Copy the stretch of the material from the line containing "1489x895 pixels." through the end of the material, word for word, leaving out the pictures.

________________________________________

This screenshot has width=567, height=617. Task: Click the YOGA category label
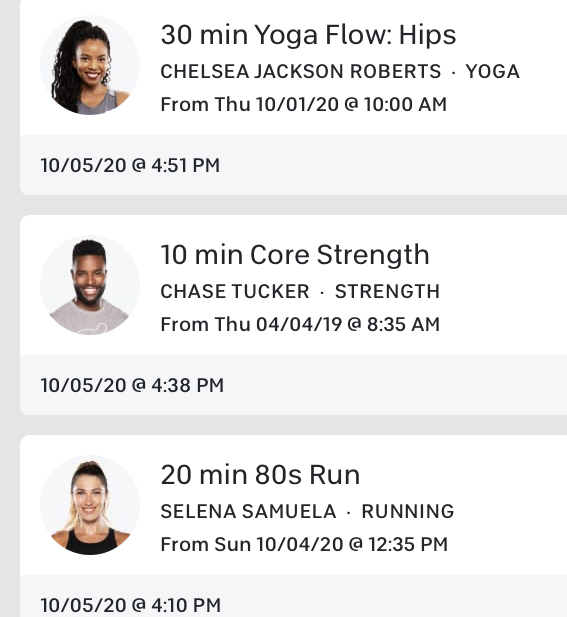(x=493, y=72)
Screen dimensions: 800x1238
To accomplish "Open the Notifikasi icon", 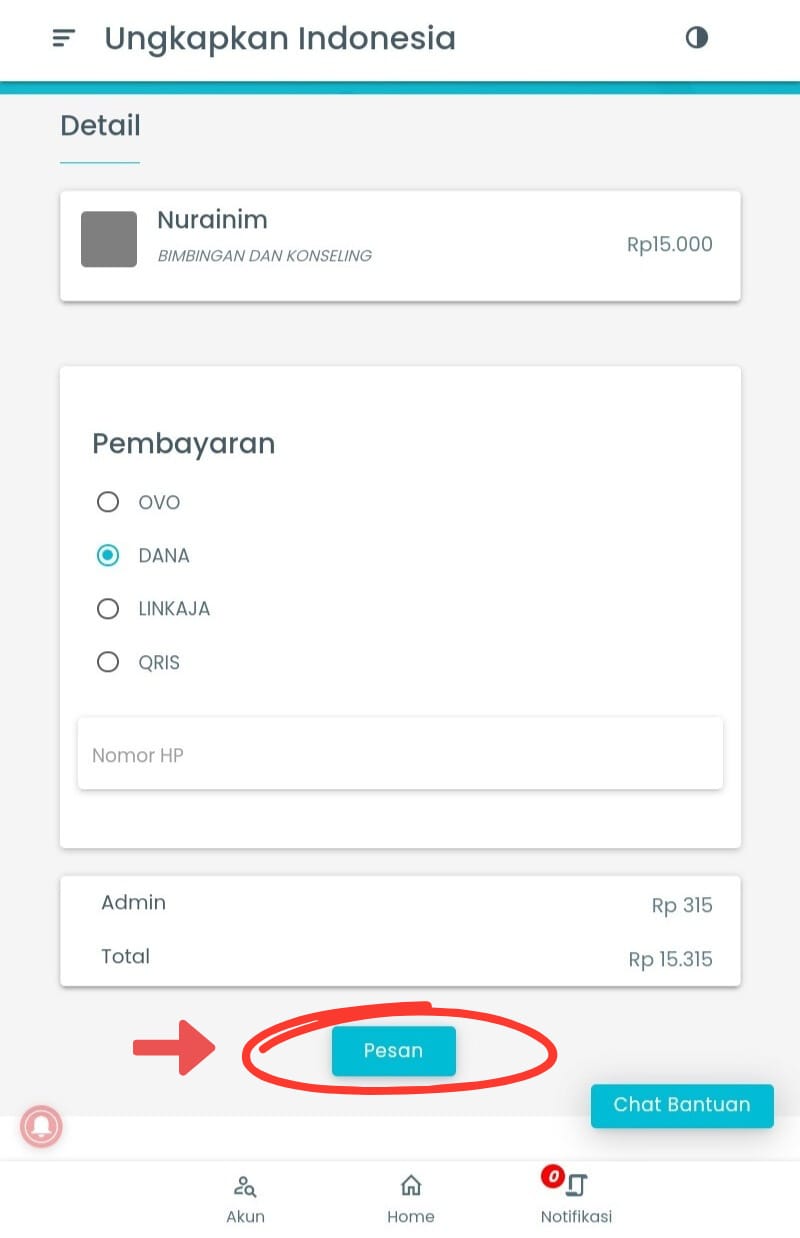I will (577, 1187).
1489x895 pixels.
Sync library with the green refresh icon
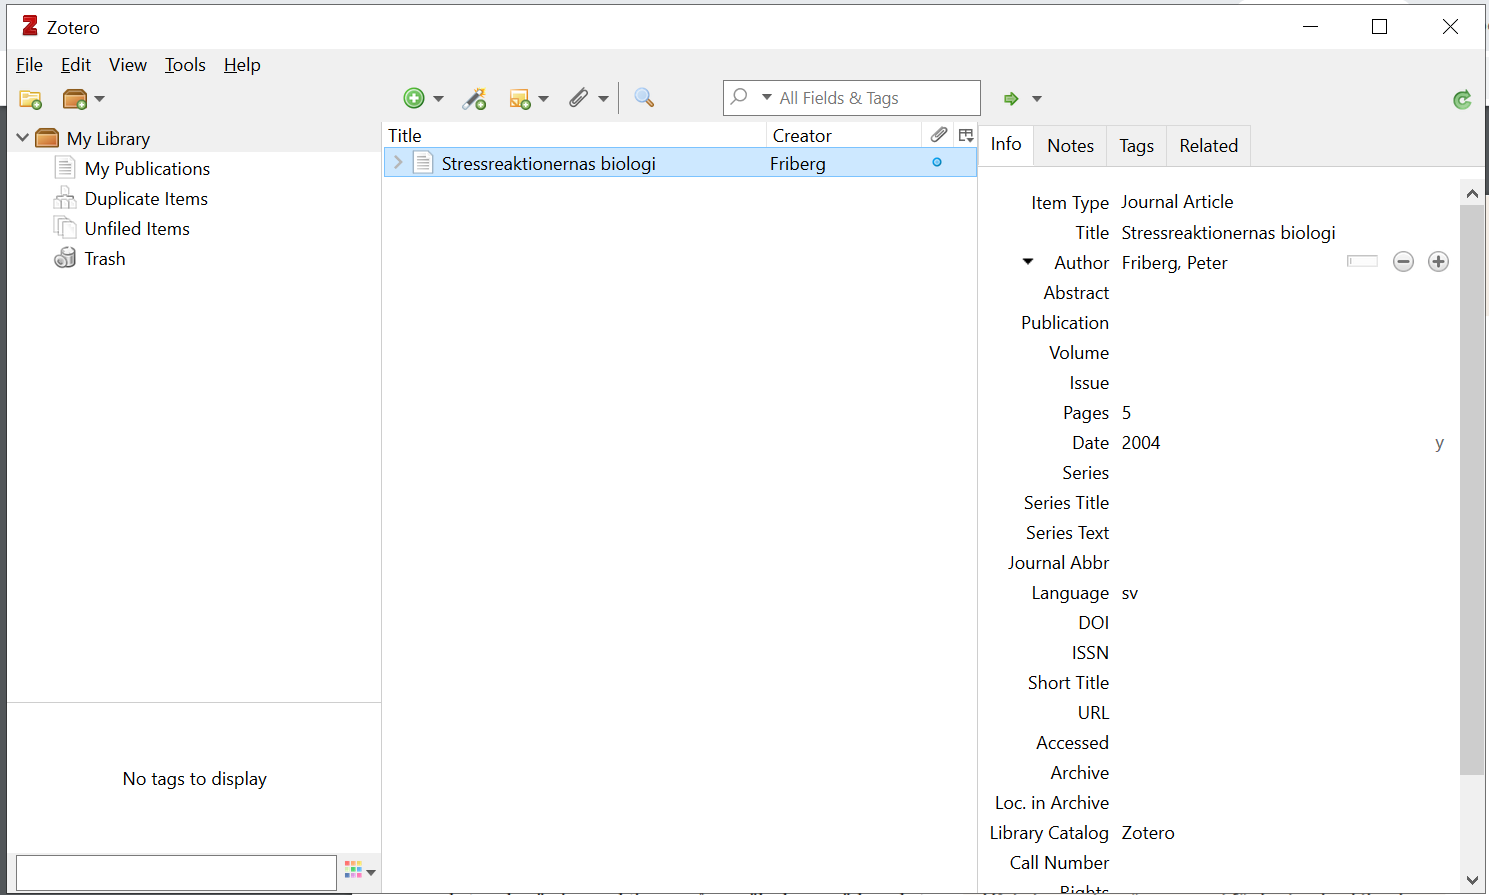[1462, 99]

________________________________________

Answer to the task:
1489x895 pixels.
Sync library with the green refresh icon
[1462, 99]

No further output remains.